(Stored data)

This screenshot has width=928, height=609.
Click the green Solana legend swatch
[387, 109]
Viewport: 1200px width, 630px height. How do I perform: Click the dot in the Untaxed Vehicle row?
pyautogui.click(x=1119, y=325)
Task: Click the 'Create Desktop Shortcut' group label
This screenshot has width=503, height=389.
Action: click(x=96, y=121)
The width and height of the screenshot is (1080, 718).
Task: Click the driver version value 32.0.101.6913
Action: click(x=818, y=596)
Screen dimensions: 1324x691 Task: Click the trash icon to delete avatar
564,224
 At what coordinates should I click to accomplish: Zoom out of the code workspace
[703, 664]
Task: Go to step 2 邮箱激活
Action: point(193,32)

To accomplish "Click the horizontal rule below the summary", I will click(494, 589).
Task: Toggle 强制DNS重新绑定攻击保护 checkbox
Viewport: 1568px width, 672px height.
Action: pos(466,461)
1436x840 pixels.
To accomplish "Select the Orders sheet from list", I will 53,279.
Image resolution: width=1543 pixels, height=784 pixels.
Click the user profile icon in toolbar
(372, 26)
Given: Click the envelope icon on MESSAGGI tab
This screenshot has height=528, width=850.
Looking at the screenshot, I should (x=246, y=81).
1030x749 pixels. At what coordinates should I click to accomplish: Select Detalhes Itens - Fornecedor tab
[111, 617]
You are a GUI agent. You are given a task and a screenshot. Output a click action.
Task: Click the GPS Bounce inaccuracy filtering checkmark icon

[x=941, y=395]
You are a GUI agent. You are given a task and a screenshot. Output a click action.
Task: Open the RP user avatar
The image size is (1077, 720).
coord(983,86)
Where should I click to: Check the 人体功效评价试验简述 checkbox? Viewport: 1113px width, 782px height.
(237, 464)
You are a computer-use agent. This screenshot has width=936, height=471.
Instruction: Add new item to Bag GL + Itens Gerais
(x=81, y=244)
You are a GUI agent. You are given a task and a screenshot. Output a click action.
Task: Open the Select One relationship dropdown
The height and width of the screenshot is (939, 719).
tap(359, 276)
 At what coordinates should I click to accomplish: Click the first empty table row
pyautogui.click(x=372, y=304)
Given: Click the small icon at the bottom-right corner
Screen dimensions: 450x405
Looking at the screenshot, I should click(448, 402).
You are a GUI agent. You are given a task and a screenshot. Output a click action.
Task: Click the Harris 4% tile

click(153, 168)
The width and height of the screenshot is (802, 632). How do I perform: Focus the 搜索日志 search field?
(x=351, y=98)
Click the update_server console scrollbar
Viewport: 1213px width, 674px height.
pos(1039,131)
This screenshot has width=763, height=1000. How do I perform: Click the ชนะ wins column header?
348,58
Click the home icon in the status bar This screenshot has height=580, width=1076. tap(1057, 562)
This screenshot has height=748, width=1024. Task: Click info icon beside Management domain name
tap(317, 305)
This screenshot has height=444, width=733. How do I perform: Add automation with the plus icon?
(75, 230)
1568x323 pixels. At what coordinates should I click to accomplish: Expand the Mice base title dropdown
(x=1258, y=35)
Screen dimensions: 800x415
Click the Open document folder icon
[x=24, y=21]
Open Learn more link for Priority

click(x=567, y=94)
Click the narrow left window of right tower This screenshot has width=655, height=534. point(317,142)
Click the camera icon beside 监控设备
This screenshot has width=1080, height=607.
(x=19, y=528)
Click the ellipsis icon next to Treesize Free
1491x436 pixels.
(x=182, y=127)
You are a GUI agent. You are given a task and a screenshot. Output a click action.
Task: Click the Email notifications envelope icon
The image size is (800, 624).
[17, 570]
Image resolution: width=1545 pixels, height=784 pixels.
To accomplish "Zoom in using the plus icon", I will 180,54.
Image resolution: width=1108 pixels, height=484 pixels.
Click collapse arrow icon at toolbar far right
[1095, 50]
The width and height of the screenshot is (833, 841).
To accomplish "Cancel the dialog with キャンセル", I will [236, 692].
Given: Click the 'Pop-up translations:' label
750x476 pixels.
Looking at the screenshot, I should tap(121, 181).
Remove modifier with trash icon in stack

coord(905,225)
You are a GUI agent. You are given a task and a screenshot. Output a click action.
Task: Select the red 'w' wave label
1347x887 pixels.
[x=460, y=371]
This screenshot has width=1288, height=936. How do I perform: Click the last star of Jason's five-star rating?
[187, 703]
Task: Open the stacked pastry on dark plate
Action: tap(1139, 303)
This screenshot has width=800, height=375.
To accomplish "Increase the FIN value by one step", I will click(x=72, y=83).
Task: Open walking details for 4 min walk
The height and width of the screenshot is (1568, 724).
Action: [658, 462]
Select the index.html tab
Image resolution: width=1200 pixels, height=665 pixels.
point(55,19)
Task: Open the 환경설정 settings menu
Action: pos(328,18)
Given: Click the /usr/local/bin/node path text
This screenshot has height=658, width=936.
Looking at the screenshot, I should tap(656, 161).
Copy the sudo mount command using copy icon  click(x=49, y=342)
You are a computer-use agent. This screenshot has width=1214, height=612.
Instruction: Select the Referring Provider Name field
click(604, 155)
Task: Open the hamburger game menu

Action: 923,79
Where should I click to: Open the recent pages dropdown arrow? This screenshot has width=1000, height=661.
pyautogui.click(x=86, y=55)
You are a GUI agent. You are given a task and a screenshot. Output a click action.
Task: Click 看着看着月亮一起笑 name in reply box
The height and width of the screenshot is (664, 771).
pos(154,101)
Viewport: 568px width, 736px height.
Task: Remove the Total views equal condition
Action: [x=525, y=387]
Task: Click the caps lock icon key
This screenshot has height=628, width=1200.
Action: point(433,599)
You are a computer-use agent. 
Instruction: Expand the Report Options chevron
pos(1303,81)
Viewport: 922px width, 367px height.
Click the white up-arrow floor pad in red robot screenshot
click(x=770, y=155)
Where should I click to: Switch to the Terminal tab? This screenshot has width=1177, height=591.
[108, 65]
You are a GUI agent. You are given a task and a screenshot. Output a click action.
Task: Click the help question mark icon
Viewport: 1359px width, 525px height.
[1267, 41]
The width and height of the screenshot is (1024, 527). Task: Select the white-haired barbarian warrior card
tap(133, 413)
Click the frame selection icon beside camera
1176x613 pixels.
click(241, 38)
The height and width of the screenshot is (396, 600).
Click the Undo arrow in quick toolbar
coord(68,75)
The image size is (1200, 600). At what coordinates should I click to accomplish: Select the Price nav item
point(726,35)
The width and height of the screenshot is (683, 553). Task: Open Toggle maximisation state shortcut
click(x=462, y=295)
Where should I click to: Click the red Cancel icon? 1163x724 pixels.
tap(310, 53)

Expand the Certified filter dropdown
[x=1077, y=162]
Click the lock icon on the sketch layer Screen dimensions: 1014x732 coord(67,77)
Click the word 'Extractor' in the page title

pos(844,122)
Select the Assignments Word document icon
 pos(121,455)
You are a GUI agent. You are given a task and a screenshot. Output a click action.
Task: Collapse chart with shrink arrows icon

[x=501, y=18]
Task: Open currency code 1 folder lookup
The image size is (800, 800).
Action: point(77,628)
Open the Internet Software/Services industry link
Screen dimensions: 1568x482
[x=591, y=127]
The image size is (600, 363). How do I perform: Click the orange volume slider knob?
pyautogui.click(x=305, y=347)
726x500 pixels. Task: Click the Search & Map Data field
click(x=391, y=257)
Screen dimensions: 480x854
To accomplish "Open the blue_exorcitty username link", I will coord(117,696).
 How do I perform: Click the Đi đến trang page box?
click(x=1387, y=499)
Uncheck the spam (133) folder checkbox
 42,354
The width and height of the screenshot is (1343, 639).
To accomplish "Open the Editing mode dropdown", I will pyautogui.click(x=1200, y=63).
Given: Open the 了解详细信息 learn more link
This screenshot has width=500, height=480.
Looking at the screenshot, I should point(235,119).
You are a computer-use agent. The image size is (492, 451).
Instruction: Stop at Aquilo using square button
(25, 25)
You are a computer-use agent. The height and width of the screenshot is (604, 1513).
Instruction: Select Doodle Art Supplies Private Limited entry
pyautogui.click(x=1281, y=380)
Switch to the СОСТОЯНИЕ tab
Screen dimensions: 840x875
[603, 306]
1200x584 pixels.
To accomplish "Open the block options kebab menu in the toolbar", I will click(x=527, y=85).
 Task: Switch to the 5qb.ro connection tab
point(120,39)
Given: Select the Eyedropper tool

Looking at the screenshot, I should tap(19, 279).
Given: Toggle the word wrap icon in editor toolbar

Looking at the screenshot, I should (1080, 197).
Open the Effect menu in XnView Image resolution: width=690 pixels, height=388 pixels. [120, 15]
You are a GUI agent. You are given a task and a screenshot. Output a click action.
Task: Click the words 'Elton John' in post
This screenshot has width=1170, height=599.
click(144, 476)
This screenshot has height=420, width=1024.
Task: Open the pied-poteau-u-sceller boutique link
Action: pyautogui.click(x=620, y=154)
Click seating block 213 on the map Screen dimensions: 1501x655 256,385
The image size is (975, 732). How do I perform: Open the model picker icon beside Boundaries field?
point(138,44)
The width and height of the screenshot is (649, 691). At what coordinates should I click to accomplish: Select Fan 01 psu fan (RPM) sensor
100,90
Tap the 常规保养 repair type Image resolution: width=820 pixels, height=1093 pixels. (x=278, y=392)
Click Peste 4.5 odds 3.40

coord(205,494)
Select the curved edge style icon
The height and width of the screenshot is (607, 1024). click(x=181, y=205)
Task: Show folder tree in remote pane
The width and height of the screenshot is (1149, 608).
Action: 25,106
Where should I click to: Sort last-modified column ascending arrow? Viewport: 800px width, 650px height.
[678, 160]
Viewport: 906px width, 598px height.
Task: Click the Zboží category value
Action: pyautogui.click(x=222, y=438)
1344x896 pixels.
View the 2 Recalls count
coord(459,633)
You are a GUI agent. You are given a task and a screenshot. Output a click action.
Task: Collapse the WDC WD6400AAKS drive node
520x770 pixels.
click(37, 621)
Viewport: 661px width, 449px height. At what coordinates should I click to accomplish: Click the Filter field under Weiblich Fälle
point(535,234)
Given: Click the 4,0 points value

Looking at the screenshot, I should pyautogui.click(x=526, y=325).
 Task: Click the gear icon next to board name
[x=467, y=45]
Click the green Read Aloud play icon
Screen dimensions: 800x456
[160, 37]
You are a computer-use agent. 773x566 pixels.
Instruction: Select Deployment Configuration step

[TASK]
Repeat every line exactly, starting with the first line of the entries, and stop once the line containing "Task: Click the 'Create" has been given.

[RESPONSE TO THE EXERCISE]
This screenshot has width=928, height=609.
Click the green Solana legend swatch
[387, 109]
Viewport: 1200px width, 630px height. How do I perform: Click the dot in the Untaxed Vehicle row?
pyautogui.click(x=1119, y=325)
Task: Click the 'Create Desktop Shortcut' group label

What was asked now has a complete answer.